En la casa de gobierno uruguaya, la noticia cayó como una bomba. Hubo alerta máxima en las Fuerzas Armadas. Pero la intervención de los ministros de Interior, Felipe Gil, y de Defensa, Pablo C. Moratorio fue inmediata. Desde Buenos Aires, les aseguraron taxativamente que Perón jamás llegaría a Montevideo.

NO PASARÁ. A las 9:45 el Douglas DC8 tocó tierra carioca, en el Aeropuerto El Galeão. En su fuero íntimo Perón sintió en ese momento que, justamente, no sería el momento. Le advirtieron que mirara por la ventanilla: el ejército rodeaba el avión. Vandor estaba sereno. Si Perón retornaba, sería su obra. Si no llegaba, él se haría cargo de la conducción del movimiento.
Al rato, Lampreia tendría su primer cruce con el General, que se mantenía inconmovible en su asiento. Fue y vino varias veces. Hasta que lo miró fijo y le lanzó la amenaza que haría remolcar al avión hasta jurisdicción militar. Allí sí podría detenerlo. Perón decidió bajar.
Durante unas diez horas permanecieron en el hall del Casino de oficiales. Los 40° de Río de Janeiro hacían irrespirable el aire. “De los reaccionarios de este gobierno no quiero ni un vaso de agua”, contestó el general cuando le ofrecieron un refrigerio. A las 23:57 subió las escalerillas que lo depositaron en la aeronave que lo devolvió a Madrid. Apenas minutos después la cancillería brasileña dio a conocer un
comunicado oficial: “En atención a un pedido argentino y dentro del más alto espíritu de colaboración y amistad existente entre los dos países, el gobierno brasileño convino en detener en Río de Janeiro el viaje que el señor Juan Domingo Perón realizaba en un avión de Iberia”.
Al mediodía siguiente, el Reporter Esso, en Canal 11, le brindó un flash al tema. Clarín lo puso en su tapa, en una pequeña ventana, ese mismo jueves 3. El sábado 5 a las 17:30, desde el aeropuerto de Carrasco, Pepe García, Armando Cabo y algunos de sus muchachos retornaron a Buenos Aires.
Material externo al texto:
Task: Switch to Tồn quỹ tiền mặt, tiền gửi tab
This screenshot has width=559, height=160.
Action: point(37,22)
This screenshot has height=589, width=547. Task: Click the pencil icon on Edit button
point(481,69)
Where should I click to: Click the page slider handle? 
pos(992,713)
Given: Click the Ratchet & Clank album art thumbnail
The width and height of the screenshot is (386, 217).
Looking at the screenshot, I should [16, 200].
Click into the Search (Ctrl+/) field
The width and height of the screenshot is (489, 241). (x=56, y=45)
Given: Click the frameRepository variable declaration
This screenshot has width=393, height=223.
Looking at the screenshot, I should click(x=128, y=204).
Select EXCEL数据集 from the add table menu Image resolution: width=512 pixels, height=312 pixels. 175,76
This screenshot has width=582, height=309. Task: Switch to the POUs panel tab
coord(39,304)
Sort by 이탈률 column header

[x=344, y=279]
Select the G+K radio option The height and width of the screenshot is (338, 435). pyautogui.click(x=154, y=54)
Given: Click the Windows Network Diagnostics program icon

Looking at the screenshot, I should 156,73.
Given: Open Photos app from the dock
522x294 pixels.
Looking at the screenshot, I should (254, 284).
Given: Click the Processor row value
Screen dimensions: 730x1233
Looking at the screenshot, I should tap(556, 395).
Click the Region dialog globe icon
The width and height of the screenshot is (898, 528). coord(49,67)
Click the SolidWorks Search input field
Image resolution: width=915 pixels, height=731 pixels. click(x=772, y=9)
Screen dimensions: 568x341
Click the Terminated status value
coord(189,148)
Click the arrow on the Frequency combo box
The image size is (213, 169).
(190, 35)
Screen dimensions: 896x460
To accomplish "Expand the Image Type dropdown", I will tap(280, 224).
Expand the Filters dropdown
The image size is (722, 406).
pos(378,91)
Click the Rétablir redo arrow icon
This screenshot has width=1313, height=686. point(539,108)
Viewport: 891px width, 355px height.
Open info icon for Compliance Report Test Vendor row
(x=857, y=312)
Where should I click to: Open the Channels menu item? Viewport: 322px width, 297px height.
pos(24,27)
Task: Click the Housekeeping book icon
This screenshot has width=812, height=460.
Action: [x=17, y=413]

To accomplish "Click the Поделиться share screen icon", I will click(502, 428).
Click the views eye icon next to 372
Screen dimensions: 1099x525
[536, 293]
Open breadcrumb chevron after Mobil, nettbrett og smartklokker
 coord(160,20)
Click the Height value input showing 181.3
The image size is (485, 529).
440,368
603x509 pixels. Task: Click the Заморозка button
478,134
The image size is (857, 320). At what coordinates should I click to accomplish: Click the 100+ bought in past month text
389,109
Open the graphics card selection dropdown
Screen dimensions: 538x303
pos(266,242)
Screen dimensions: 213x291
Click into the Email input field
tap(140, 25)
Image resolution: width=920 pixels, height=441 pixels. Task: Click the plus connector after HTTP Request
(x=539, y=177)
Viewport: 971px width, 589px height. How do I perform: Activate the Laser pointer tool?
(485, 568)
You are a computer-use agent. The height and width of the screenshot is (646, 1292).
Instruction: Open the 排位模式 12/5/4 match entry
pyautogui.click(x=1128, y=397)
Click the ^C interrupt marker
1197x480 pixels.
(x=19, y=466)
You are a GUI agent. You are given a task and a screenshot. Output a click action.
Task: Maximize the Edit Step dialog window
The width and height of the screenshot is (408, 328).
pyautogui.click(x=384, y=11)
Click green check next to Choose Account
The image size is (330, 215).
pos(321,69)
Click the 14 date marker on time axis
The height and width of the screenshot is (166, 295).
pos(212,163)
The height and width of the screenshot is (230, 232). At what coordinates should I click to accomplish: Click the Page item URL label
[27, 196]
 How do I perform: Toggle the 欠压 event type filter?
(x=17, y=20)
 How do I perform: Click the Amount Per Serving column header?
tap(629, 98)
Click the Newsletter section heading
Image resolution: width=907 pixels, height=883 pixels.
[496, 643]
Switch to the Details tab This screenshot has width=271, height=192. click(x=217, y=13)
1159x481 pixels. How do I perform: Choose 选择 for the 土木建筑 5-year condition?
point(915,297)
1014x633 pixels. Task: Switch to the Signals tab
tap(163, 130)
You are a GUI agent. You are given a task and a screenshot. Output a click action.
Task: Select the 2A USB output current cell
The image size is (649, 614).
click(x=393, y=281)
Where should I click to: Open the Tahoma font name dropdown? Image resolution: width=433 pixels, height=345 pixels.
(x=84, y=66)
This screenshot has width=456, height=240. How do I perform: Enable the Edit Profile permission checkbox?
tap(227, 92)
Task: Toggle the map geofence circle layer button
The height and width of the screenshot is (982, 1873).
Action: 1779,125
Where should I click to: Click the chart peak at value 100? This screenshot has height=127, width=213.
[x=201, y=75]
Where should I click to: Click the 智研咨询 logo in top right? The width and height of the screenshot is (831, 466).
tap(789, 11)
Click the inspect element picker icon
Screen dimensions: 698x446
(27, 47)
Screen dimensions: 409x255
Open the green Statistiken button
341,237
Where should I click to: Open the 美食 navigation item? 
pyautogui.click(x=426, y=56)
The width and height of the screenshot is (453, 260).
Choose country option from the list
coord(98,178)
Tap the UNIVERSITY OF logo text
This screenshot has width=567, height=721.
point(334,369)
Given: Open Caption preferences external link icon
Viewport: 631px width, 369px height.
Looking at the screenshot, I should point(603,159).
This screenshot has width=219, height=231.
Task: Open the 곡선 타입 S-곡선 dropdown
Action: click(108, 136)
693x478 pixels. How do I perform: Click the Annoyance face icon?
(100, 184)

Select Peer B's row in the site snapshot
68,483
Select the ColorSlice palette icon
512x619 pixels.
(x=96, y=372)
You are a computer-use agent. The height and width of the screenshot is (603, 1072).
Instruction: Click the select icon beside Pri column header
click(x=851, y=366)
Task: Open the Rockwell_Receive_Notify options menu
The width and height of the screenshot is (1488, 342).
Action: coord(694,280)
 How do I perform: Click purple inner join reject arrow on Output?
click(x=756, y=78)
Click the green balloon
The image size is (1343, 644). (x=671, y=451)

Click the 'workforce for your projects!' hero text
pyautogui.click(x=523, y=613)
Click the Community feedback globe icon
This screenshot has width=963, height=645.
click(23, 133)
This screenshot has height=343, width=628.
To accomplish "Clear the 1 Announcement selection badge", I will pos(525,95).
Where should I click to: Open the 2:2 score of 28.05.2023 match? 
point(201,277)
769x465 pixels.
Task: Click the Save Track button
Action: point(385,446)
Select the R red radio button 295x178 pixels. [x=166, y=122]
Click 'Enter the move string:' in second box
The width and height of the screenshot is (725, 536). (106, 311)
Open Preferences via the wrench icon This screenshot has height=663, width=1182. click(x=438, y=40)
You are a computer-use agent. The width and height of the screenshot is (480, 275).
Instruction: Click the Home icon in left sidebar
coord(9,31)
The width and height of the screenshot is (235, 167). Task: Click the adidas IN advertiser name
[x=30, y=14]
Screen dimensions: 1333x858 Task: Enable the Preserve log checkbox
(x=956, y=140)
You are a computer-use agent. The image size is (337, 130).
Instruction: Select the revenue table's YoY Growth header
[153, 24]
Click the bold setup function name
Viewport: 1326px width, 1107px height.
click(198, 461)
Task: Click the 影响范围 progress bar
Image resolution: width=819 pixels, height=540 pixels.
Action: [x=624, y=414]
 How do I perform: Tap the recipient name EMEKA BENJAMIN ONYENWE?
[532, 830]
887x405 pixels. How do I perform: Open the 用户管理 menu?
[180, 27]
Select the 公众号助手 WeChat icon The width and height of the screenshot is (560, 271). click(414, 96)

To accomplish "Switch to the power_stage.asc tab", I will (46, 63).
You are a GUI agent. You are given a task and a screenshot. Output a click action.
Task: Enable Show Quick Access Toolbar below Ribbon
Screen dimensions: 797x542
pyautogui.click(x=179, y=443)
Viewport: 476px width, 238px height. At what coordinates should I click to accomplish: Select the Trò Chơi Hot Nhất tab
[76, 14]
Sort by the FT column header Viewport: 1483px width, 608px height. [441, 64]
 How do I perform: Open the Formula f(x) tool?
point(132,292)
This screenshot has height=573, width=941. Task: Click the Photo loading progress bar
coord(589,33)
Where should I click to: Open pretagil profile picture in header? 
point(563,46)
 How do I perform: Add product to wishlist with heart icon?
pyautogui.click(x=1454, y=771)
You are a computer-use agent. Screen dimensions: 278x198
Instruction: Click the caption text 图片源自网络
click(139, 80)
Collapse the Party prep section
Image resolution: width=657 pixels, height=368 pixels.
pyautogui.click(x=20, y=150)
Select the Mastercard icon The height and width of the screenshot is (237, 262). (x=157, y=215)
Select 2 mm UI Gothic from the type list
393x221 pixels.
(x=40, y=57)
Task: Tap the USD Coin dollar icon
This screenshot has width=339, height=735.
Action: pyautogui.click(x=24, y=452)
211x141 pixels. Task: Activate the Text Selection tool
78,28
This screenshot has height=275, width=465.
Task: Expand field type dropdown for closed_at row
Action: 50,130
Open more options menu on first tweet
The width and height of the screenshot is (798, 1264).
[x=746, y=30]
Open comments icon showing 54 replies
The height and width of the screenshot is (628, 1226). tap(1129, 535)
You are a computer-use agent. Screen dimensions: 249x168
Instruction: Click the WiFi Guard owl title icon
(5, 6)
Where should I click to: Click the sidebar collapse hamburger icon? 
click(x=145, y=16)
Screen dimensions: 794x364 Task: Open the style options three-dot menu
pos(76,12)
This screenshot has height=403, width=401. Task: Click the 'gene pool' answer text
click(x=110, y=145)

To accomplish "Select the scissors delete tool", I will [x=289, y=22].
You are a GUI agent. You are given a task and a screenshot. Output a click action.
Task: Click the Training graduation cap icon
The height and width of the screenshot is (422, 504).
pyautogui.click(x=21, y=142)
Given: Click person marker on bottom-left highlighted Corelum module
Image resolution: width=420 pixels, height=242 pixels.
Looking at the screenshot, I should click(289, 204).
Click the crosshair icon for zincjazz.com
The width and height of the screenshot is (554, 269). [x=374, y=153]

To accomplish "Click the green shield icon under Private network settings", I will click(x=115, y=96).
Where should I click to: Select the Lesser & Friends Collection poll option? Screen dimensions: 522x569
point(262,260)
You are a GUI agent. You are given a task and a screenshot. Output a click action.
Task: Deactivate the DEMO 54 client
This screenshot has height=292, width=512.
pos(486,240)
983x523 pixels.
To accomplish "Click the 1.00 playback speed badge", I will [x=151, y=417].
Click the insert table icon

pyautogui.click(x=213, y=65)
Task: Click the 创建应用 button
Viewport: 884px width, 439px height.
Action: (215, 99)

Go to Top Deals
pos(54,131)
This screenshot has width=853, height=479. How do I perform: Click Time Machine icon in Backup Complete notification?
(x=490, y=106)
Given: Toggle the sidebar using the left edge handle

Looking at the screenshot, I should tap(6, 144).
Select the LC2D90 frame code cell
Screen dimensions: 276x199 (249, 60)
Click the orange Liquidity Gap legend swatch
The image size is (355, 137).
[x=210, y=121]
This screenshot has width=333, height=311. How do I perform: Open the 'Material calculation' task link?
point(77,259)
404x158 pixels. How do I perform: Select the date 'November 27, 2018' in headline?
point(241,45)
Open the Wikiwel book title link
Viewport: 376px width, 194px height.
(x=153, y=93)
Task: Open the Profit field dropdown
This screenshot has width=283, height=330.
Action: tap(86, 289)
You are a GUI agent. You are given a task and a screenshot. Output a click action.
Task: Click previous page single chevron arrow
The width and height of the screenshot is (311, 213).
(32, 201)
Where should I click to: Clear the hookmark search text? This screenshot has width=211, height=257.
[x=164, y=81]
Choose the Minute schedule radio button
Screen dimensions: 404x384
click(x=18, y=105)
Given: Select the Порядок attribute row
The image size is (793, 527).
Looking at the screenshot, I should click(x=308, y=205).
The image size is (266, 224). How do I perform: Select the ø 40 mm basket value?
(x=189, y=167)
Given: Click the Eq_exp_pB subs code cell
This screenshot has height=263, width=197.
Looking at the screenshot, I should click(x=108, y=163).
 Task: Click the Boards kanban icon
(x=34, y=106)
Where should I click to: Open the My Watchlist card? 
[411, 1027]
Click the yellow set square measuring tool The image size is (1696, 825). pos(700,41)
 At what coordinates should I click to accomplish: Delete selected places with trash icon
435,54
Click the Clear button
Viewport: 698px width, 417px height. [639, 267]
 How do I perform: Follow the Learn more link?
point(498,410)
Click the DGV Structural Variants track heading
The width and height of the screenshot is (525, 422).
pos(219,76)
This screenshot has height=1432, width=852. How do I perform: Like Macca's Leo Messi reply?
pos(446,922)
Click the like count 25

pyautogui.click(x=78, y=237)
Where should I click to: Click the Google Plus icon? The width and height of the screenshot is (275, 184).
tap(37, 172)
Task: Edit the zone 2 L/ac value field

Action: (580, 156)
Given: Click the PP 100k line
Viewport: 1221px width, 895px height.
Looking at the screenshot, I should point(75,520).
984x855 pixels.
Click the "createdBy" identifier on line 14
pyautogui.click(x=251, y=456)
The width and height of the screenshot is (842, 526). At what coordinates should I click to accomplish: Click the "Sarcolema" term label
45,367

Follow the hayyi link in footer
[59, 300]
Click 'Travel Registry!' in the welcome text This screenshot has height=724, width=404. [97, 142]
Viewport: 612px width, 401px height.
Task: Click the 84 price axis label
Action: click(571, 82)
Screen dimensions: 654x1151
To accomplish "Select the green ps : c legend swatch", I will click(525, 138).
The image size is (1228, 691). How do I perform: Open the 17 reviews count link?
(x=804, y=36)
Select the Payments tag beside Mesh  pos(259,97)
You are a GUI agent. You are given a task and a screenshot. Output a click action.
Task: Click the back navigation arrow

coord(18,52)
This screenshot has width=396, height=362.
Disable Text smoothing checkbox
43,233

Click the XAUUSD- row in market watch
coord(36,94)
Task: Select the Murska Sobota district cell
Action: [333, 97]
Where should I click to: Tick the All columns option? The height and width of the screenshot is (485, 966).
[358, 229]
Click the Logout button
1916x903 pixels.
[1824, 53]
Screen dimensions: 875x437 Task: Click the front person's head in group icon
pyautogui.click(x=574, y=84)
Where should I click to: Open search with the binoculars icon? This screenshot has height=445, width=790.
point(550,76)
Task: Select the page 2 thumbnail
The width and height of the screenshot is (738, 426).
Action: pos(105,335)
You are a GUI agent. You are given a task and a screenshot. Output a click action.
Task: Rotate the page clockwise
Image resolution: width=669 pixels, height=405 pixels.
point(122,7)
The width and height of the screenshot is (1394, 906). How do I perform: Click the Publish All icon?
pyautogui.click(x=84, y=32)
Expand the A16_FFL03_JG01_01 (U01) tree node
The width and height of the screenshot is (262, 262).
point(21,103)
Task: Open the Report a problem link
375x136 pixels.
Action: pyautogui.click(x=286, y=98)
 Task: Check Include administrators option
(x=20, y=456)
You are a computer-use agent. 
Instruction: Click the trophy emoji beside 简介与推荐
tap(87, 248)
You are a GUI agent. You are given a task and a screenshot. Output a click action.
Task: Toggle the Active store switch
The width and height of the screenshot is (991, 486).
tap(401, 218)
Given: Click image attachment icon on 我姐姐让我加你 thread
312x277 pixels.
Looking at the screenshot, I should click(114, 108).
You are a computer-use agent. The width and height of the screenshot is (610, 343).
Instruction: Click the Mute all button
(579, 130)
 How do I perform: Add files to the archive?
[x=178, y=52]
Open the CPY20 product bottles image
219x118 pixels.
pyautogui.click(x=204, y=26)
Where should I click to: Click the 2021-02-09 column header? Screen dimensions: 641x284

El martes 15, el General estaba recluido en su quinta madrileña y cuidaba a sus caniches. Al pie de la pirámide de la Plaza de Mayo, apareció un avión negro, de madera terciada, de casi dos metros de largo, con inscripciones alusivas al regreso: “Hay que luchar, porque sin lucha no hay retorno”. Lo firmaba la JP. Un recuadro de tapa en Crónica dio cuenta que efectivos de la custodia de la plaza, retiraron el avión, lo destrozaron y “se llevaron presos sus restos”.
Un mes después, Perón reflexionaba en una cena íntima: “En Argentina no pasó nada, no hubo resistencia, no hubo huelga, no hubo movilización, no hubo nada.” Al mismo tiempo John William Cooke sostenía: “La presión yanqui funcionó aceitada y orgánicamente”. Para el General, no obstante el viaje frustrado significó una reafirmación de su autoridad: había demostrado su voluntad de ejercer su jefatura. Los principales historiadores coincidieron, años después, en que si Perón hubiera vuelto al país se habría ahorrado muchísima sangre. Incluso José Pablo Feimann llegó a afirmar: “Si Perón volvía en el ’64, no habría habido guerrilla, ni tantos muertos. Es cierto también que hubiera ganado la presidencia y los milicos se hubieran vuelto locos.”
Perón debería aguardar otros ocho años para concretar su regreso. Pero esa es otra historia.